**Work task**.
Which lines run from the one containing "Given: Tap the" to the end of the records? Write them out exactly, both ends included, and nothing else.

**Exercise input**.

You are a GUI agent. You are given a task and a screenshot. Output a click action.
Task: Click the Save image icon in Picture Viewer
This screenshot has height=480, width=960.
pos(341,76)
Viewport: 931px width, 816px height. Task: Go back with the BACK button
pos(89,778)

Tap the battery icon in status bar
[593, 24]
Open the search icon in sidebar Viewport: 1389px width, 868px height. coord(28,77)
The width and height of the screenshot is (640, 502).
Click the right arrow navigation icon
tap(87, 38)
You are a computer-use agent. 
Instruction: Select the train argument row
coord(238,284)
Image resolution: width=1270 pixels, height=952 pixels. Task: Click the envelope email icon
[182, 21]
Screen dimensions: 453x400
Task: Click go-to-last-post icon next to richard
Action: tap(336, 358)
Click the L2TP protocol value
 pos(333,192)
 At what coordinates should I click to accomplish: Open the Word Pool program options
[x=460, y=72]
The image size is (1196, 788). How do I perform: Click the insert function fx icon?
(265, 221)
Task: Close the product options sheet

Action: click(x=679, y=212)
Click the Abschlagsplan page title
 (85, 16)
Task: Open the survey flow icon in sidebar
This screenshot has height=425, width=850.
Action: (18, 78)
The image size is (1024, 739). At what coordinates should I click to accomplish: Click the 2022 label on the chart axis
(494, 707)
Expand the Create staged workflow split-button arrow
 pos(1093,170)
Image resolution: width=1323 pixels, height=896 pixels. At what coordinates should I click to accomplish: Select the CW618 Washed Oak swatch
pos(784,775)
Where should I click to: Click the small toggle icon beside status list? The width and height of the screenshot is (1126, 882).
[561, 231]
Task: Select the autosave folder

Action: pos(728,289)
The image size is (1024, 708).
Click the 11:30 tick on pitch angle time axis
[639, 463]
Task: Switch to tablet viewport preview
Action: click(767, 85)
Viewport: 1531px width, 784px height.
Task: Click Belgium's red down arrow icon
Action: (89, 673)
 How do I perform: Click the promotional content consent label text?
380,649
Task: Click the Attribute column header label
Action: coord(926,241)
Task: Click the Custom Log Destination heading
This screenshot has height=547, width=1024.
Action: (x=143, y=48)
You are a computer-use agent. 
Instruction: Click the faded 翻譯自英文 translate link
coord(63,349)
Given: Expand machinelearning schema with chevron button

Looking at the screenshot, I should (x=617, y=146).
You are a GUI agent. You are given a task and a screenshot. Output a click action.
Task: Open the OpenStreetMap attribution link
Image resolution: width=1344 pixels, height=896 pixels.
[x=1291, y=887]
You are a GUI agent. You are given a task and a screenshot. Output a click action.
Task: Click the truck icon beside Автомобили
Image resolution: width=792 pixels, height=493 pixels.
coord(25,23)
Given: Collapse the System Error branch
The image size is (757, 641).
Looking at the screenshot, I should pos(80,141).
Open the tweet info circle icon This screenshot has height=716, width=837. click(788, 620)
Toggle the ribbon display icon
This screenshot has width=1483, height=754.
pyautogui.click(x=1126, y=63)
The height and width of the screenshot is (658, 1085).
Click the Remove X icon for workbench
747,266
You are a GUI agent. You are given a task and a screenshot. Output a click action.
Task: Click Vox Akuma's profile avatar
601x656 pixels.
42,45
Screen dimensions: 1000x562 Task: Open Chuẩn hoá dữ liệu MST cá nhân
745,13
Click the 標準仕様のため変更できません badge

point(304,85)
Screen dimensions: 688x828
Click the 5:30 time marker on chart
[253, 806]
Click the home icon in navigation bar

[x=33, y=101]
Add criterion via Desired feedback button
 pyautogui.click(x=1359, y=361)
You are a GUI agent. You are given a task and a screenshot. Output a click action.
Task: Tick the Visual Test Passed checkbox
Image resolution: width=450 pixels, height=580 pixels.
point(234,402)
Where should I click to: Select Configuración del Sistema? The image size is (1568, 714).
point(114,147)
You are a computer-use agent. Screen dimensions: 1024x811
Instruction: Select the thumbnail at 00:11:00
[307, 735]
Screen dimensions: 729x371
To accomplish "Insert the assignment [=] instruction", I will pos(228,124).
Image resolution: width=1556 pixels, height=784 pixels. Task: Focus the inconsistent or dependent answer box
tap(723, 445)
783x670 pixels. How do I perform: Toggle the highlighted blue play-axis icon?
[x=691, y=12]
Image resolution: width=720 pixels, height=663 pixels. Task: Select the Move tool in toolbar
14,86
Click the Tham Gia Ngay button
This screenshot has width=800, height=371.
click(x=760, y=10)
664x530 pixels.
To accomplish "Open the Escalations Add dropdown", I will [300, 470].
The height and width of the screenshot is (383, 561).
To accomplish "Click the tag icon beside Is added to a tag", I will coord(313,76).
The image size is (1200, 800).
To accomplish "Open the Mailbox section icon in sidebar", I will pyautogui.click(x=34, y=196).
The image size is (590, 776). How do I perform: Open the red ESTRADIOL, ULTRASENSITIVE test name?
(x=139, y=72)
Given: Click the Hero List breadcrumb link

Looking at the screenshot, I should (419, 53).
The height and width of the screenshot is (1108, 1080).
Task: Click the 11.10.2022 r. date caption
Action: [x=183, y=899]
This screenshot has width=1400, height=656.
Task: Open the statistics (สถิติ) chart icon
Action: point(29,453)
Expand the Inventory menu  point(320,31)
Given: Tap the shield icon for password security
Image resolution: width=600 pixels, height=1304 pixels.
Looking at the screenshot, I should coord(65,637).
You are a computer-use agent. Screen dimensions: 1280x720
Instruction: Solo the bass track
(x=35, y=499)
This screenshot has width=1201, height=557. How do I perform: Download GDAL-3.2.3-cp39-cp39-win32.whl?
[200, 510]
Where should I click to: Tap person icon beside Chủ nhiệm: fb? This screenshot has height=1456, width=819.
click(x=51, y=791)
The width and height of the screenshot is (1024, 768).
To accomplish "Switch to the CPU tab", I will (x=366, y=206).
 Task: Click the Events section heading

**Result of this exercise**.
Given: Tap the shield icon for password security
Image resolution: width=600 pixels, height=1304 pixels.
Looking at the screenshot, I should coord(65,637).
You are a computer-use agent. Screen dimensions: 1280x720
Instruction: Solo the bass track
(x=35, y=499)
This screenshot has width=1201, height=557. How do I perform: Download GDAL-3.2.3-cp39-cp39-win32.whl?
[200, 510]
Where should I click to: Tap person icon beside Chủ nhiệm: fb? This screenshot has height=1456, width=819.
click(x=51, y=791)
The width and height of the screenshot is (1024, 768).
To accomplish "Switch to the CPU tab", I will (x=366, y=206).
 Task: Click the Events section heading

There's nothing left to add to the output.